My name's Spagett, I do parties, and you just take my card, and if you need someone to spook ya-

Clayton Bigsby posted:

How was War Trash? I have it sitting here (got it as a gift with Waiting), but haven't picked it up yet.
I thought it was excellent. Read it a while ago, but the main character and the other POWs with him are a fascinating bunch.

bobservo
Jul 24, 2003

Ripley Under Water (1992) By Patricia Highsmith - This fifth and last book of the Ripley series starts out on a hopeful note, literarily speaking. As the Ripley books increased in number, Highsmith had a tendency to meander too much about the quaint country life of Thomas Ripley and his many leisurely European vacations. Unlike the 100-page warm-up of the last book, Ripley Under Water starts with immediate tension; an American couple has been snooping into Ripley's affairs in France, with the husband of this couple most interested in taking Ripley down for his own pleasure. The smoking gun in this story is a corpse left under water in the second book, quite possibly the only evidence that could incriminate Ripley for any of his past deeds. The conflict in Under Water makes it an oddly-timed direct sequel to Ripley Under Ground--and odder still due to how rarely Highsmith used to mention events of past books throughout the Ripley series.

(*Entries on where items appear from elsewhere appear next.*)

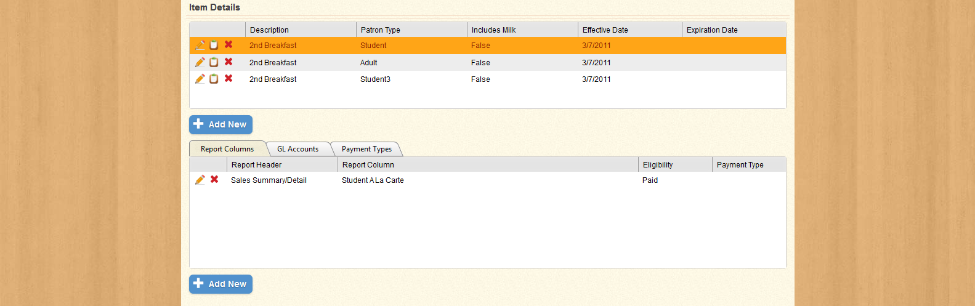Delete the Sales Summary/Detail report column
The height and width of the screenshot is (306, 975).
tap(214, 180)
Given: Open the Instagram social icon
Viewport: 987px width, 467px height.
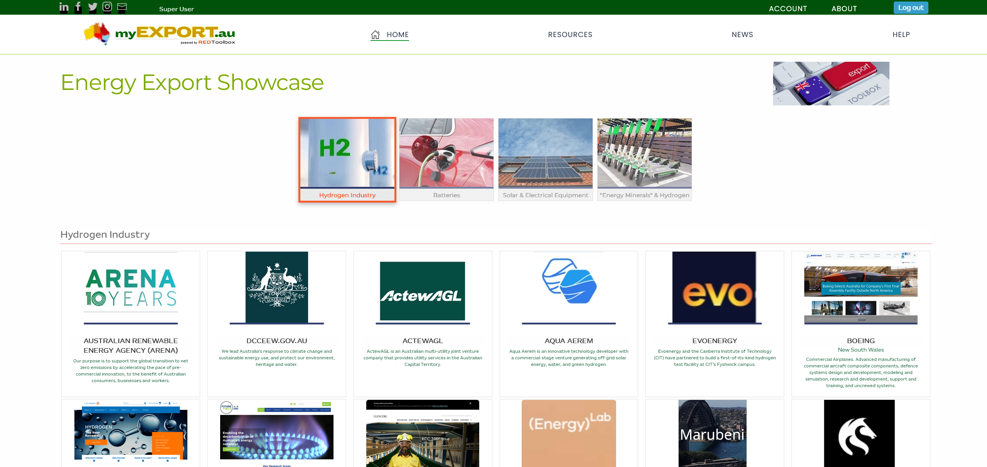Looking at the screenshot, I should click(107, 7).
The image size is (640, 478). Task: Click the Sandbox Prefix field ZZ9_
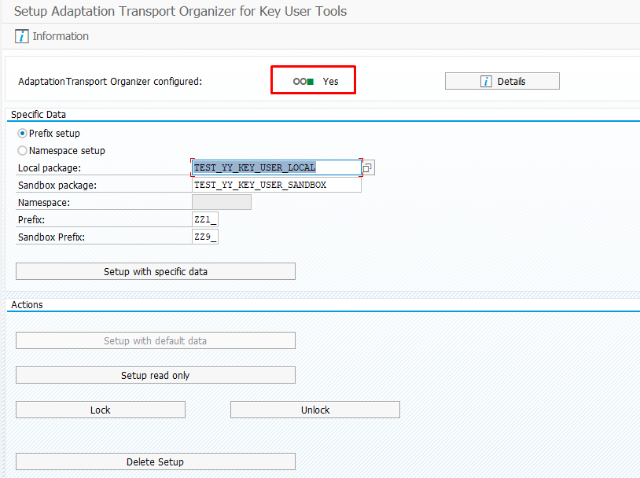pyautogui.click(x=205, y=237)
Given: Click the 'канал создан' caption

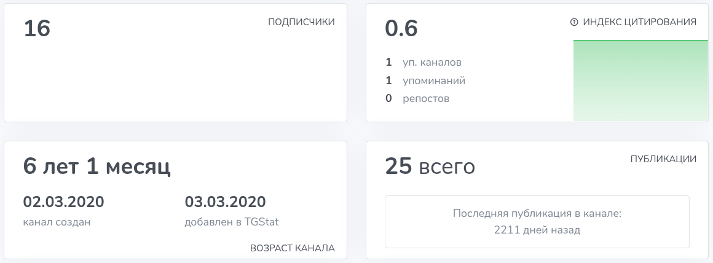Looking at the screenshot, I should [x=57, y=222].
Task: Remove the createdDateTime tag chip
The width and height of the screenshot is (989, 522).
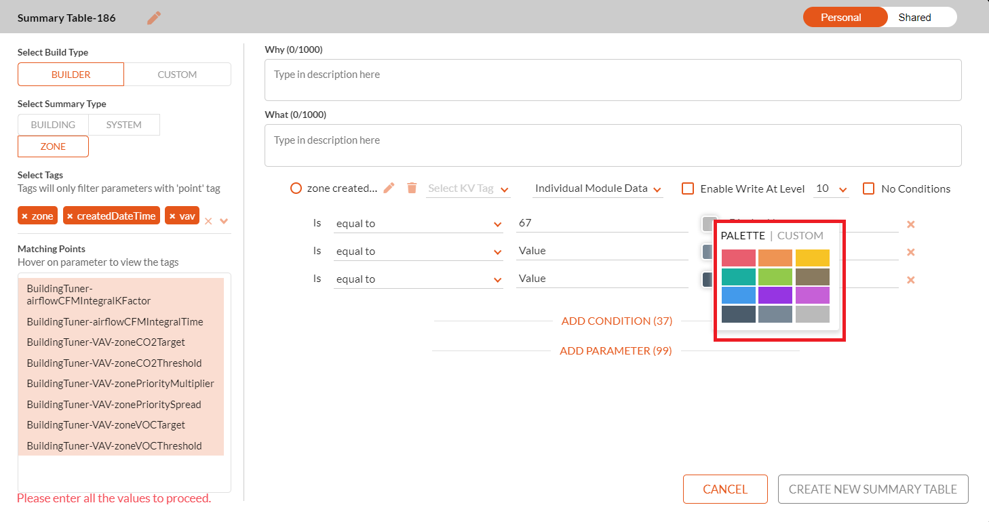Action: (70, 216)
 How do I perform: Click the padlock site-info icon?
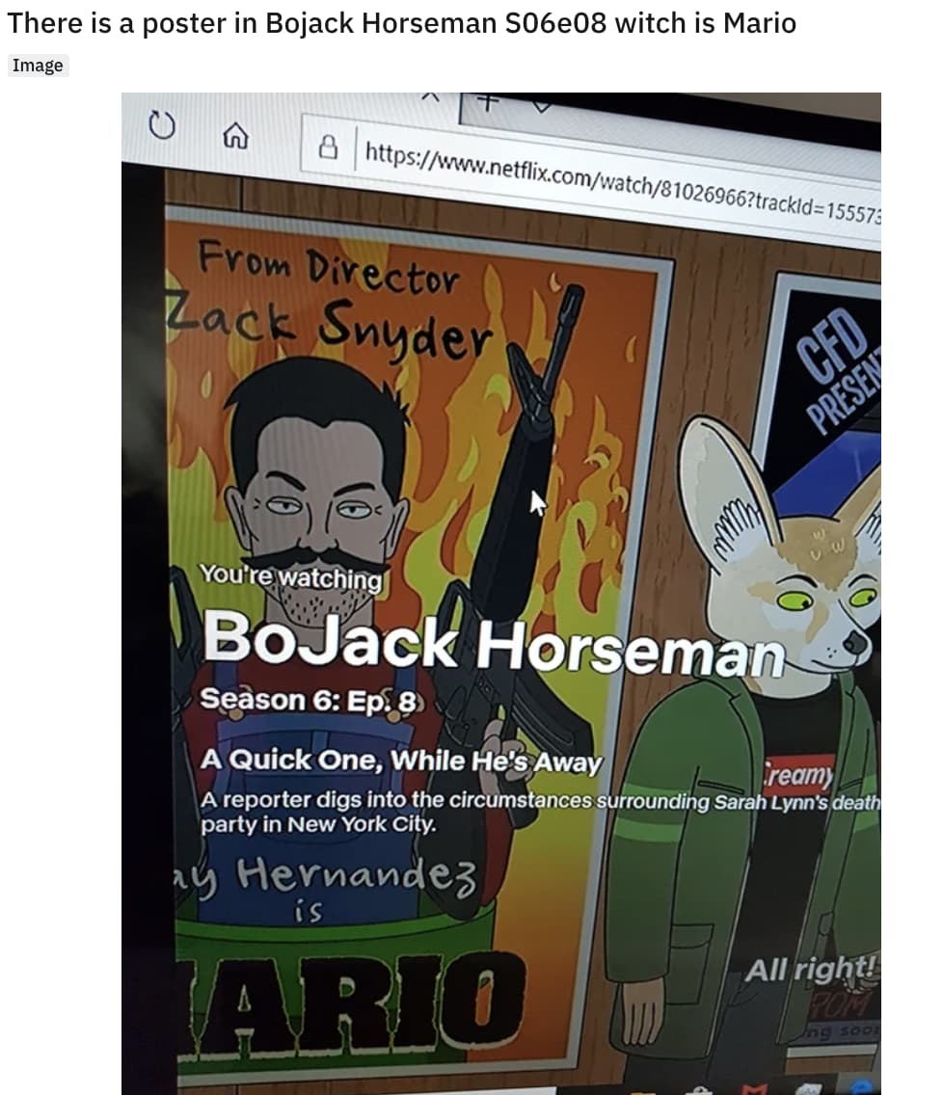click(330, 147)
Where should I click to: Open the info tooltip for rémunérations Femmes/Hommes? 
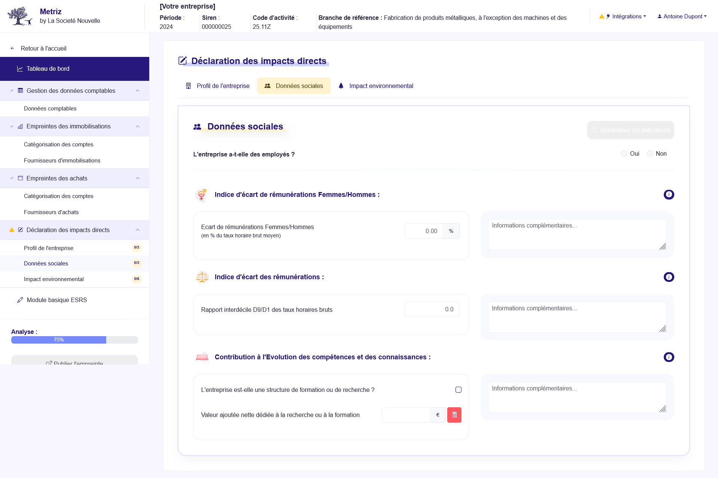point(669,195)

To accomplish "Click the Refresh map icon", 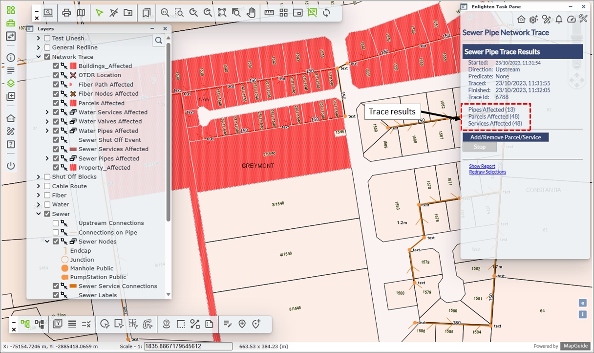I will 326,13.
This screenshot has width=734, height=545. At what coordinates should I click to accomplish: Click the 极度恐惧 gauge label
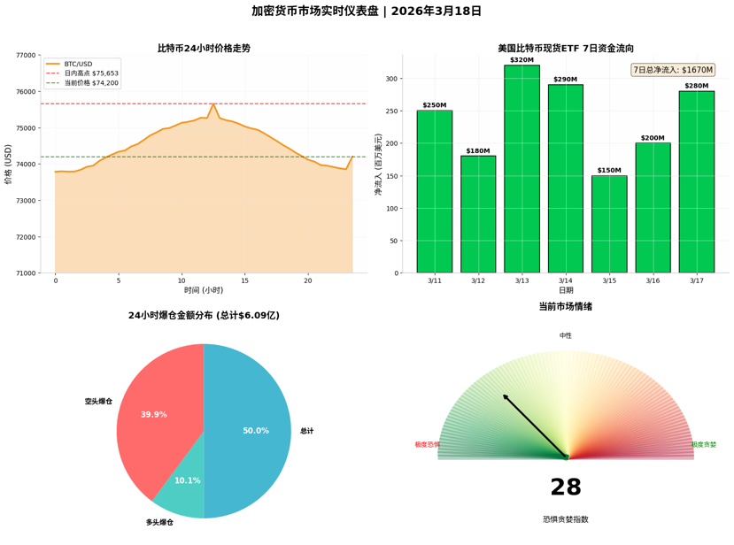(427, 445)
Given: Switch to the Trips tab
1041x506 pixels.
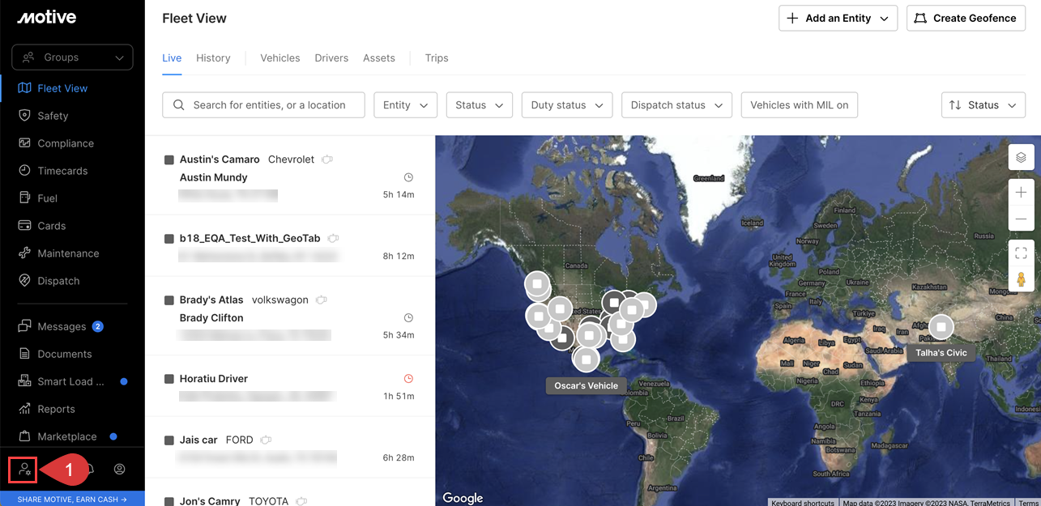Looking at the screenshot, I should tap(437, 58).
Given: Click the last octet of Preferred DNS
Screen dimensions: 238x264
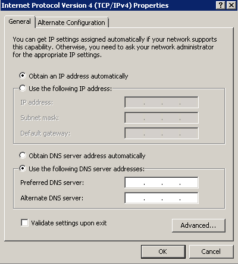Looking at the screenshot, I should 189,183.
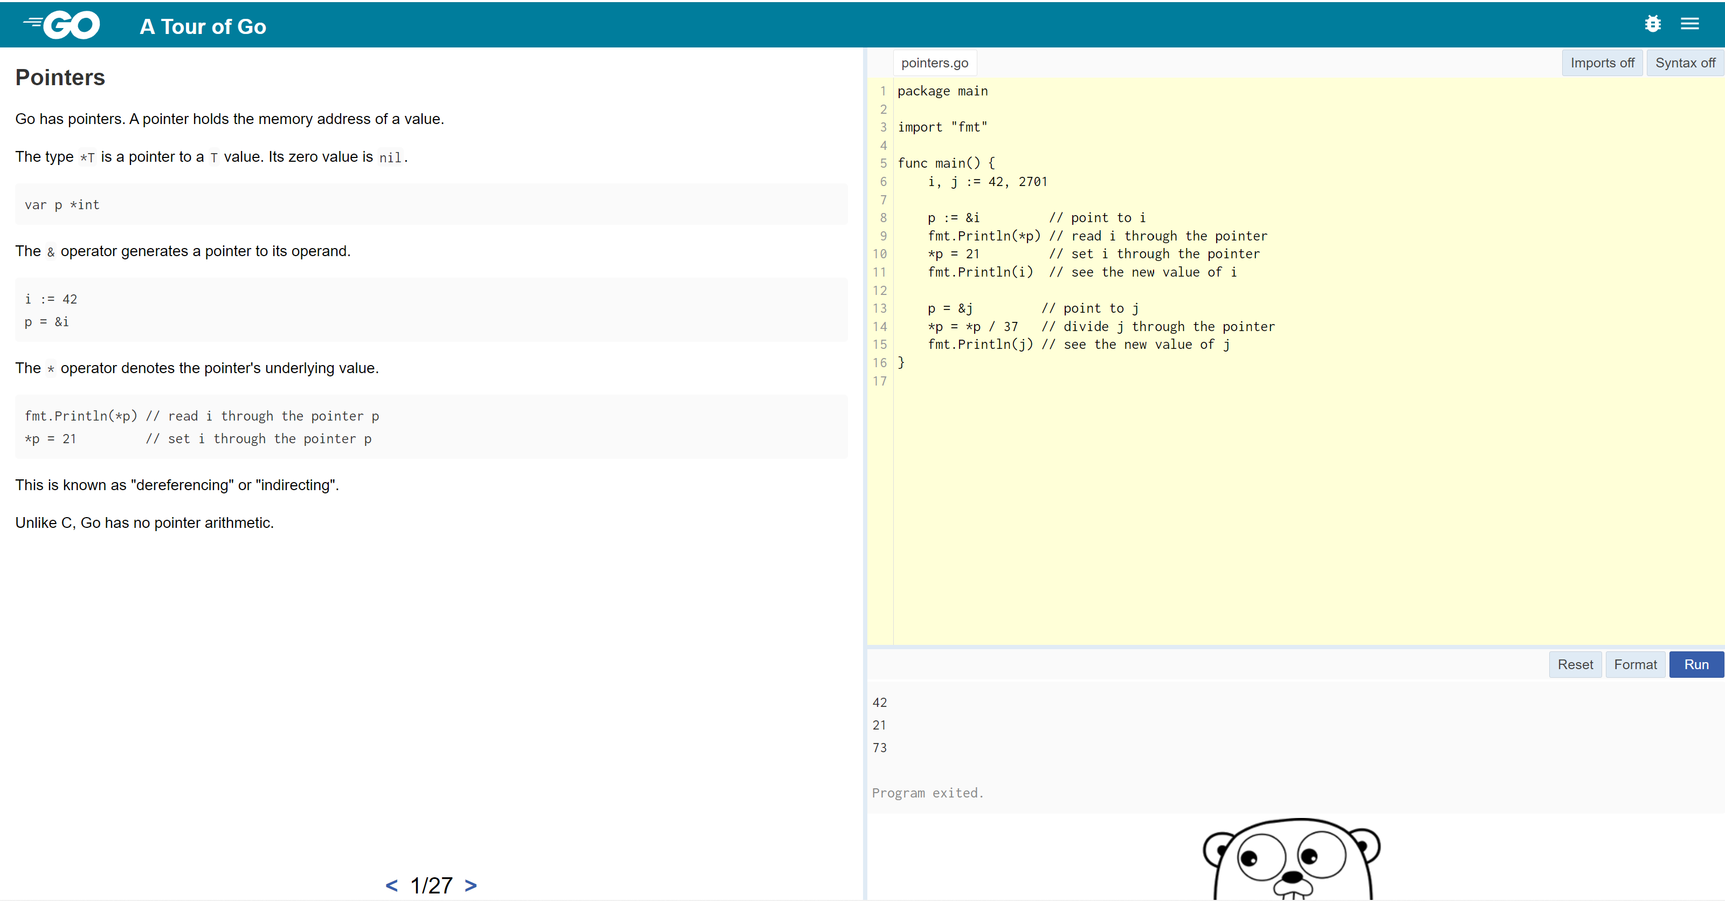Open the A Tour of Go title link
Screen dimensions: 1725x901
click(203, 27)
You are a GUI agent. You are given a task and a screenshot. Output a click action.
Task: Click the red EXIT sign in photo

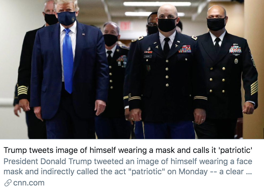(x=125, y=26)
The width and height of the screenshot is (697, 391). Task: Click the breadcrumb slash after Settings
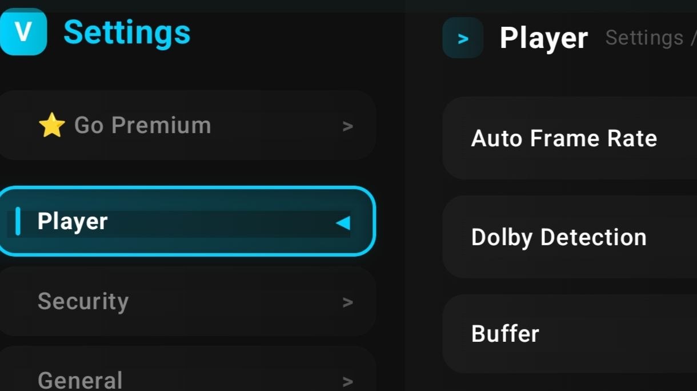tap(693, 38)
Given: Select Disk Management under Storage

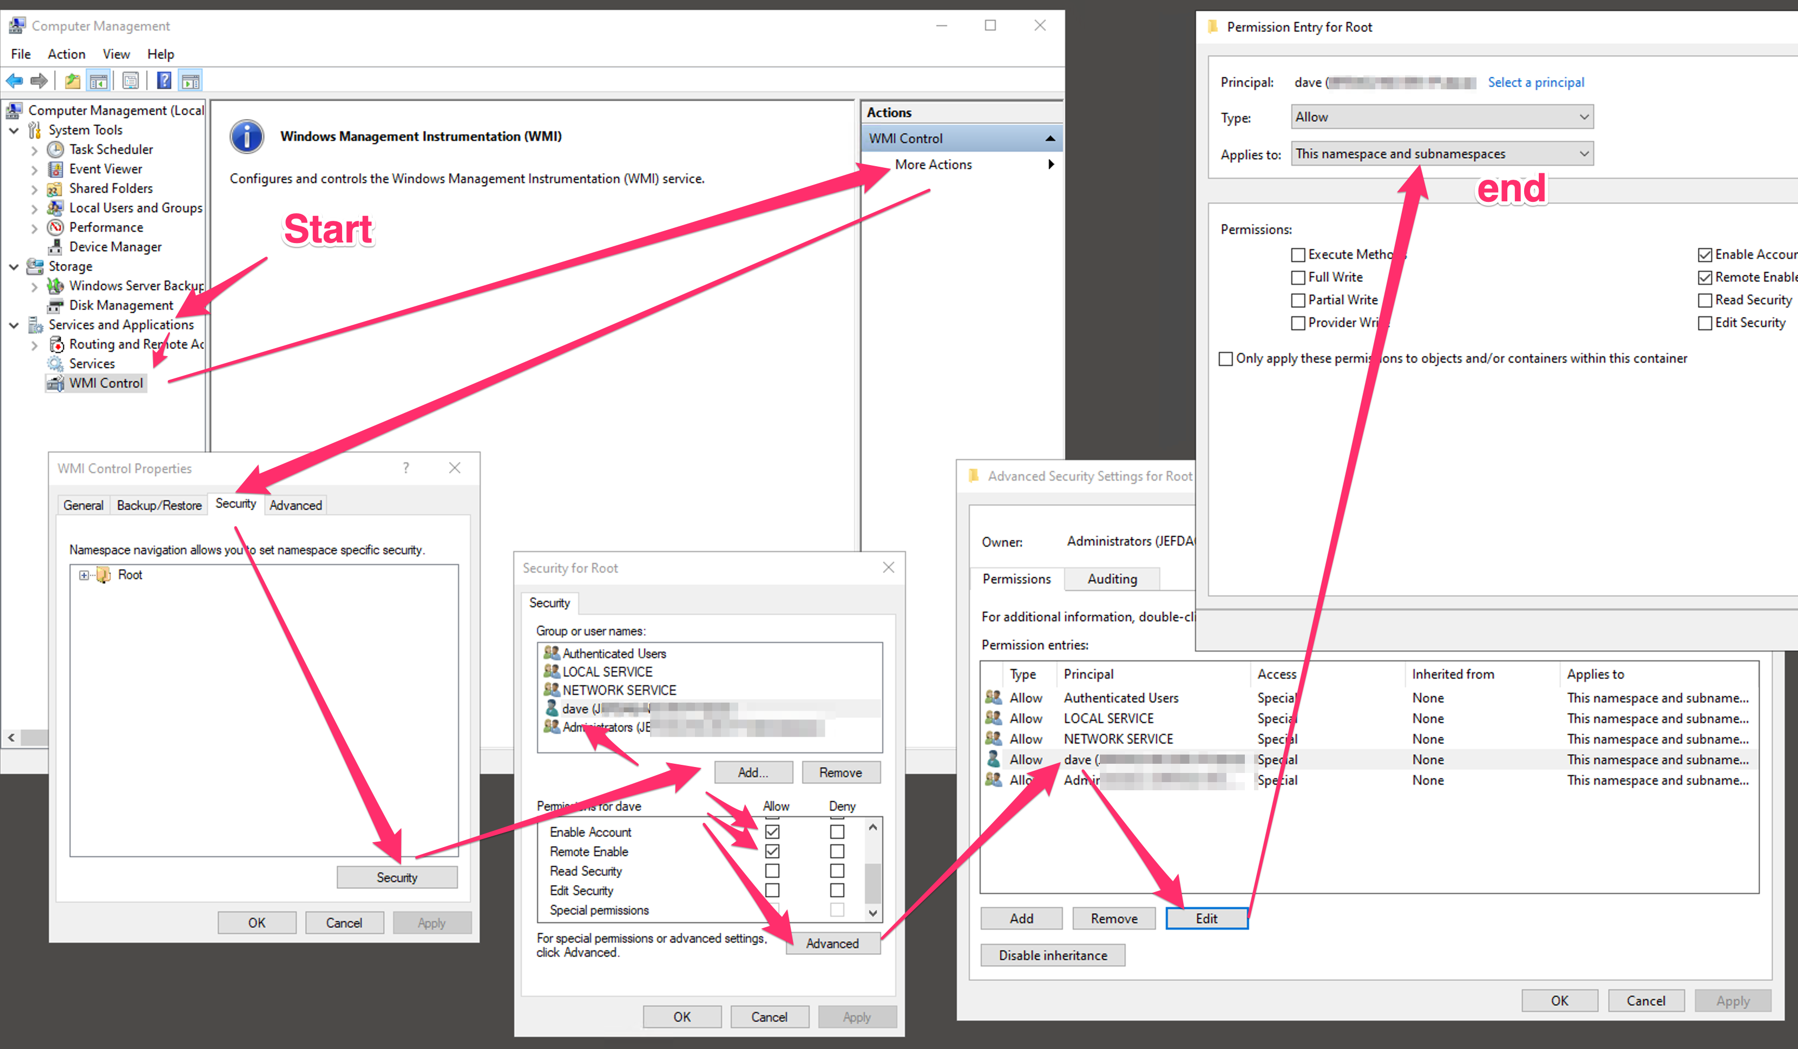Looking at the screenshot, I should [x=121, y=305].
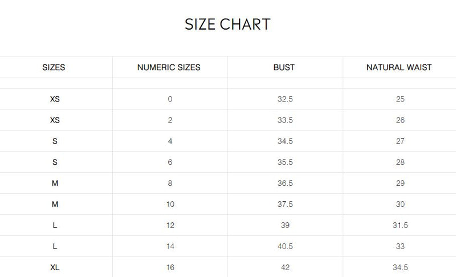Click bust value 42
The height and width of the screenshot is (277, 456).
(286, 267)
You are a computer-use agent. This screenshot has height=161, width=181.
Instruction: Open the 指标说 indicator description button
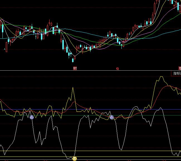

Sadly, the writing on the walls in The Boy Who Followed Ripley has become the actual text in Ripley Under Water; Highsmith's love for her own character makes his last adventure equally insufferable and improbable. Ripley is too perfect, too loved, and seemingly always at the right place at the right time. And much to my dismay as a fan of the Ripley series, he barely gets his hands dirty. Speaking of which, the disposal of this book's two antagonists is the most insulting "defeat" I've read since The Woman in White. To watch Highsmith's universe grant such dumb luck to Ripley only further proved his Mary Sue-hood. Just so I can explain how thoughtless the ending was, I'll present an analogy: Let's say we have a story where Character A is trying to defeat Character B. Character A's master plan is to ring Character B's doorbell and run away. Character A rings the doorbell, and when Character B gets up to go to the door, he trips over a footstool and dies. Ripley Under Water is this stupid.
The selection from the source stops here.